How does DHCP use raw sockets?  Is it possible not to use them?

Answer:

The DHCP protocol has some odd requirements to really work properly: being able to transmit to and receive packets sent to the all-ones limited broadcast address (255.255.255.255), and being able to send a unicast without an ARP.

In order to both reliably receive and transmit these packets in a way that conforms with RFC 2131, we have to use platform-flavor specific raw sockets. For example, on SUSE that's what we call "LPF" - the Linux version of the BPF device. You should see LPF/interface/MAC lines logged when dhcpd starts, these are the raw sockets initializing.

When operating in this mode, dhcpd opens the raw sockets, and a backup BSD/UDP socket (called the "fallback interface"), which you will be seeing in netstat.

This mode of operation is the default at compile time, because it is the most compatible and general.

The raw socket:

• Receives all DHCP packets - so the DHCP packet sent to the server must come in on the interface the socket is opened on.
• Transmits directed unicasts (w/out ARP), and special RFC 2131 complying all-ones limited broadcasts (rather than the subnet broadcast address you may get from the BSD/UDP interface).  These are needed in clients' initial configuration stage (when the client does not yet have an address configured).

The BSD/UDP socket:

• Is read from to empty it and free up buffers, but all packets read from this socket are immediately discarded.  The reason for this is that in the expected operating mode, these packets are all duplicates of packets received via the raw socket.
• Is used to transmit routed unicasts, so we don't have to implement IP routing in 'dhcpd'.  This is used to reply to any relay agent, or to reply to clients apparently in the RENEWING state.

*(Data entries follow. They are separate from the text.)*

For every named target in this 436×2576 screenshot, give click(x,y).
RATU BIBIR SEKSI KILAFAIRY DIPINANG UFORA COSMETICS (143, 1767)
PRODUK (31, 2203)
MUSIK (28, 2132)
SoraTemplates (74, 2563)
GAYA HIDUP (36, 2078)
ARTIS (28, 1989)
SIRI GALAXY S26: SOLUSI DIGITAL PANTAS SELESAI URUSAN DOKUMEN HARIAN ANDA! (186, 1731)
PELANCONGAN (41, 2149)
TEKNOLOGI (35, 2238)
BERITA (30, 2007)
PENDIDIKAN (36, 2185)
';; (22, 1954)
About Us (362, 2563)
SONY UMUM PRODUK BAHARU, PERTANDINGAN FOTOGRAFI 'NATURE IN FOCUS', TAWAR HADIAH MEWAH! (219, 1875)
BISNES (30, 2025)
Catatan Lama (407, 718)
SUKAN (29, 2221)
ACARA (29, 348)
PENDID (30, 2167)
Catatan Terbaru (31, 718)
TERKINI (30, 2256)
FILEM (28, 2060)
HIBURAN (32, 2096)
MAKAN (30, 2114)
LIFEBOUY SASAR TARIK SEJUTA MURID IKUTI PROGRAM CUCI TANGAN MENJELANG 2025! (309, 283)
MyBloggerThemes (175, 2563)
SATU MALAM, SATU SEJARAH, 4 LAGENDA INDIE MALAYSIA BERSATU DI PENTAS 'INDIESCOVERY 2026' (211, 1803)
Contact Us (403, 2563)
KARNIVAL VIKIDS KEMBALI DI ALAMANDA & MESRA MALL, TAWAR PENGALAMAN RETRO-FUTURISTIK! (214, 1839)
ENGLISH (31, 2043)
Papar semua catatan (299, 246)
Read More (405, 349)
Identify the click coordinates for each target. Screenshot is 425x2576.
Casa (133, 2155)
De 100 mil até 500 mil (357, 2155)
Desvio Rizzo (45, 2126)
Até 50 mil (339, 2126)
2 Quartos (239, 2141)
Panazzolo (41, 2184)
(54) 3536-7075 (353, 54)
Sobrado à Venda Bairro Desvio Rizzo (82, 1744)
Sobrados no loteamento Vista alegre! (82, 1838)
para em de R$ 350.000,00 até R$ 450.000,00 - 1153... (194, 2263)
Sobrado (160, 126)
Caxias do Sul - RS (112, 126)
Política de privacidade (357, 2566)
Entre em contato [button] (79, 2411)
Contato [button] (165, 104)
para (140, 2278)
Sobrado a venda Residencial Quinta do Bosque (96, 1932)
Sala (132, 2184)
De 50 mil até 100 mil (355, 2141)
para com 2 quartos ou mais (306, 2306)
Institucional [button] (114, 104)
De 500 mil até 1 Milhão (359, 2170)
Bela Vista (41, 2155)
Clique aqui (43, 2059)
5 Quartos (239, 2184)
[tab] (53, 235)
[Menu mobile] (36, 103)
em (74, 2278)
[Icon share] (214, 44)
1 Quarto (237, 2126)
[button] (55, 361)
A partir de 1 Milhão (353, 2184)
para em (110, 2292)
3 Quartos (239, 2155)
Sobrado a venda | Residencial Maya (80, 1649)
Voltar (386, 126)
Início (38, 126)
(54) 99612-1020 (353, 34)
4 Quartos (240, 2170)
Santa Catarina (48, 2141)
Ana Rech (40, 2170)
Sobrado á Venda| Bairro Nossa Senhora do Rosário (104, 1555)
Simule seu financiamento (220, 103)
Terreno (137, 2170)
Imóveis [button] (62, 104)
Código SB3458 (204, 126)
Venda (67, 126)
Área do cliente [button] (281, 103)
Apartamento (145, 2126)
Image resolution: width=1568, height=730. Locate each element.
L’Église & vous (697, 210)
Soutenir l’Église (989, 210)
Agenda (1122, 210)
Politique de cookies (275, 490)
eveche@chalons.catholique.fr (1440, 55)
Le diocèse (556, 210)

You can compile raw socket behaviour out, and it may sometimes be advisable for performance and simplicity reasons, but administrators should understand the limitation that the DHCP server will no longer be able to send unicast replies to clients on the same broadcast domain as the DHCP server. Any clients for who this would be a problem must instead be situated where they are reached via relay agents. It may be hard to maintain this limitation in an installed system across administrators, as networks grow and ebb. Raw sockets do not negatively impact most users' performance in a meaningful way, so it is not recommended to disable it.

In an implementation where raw socket behaviour is compiled out, the server uses regular BSD/UDP socket(s), and no raw sockets.  A fallback interface is not opened in this case.  On some platforms, a BSD socket is opened for every interface, if that platform has a way to bind sockets to interfaces.  These may however still appear to be as being bound on INADDR-ANY.  (Most linuxes operate this way, but the behaviour may depend on the kernel or libc versions - it checks if you have SO_BINDTODEVICE defined).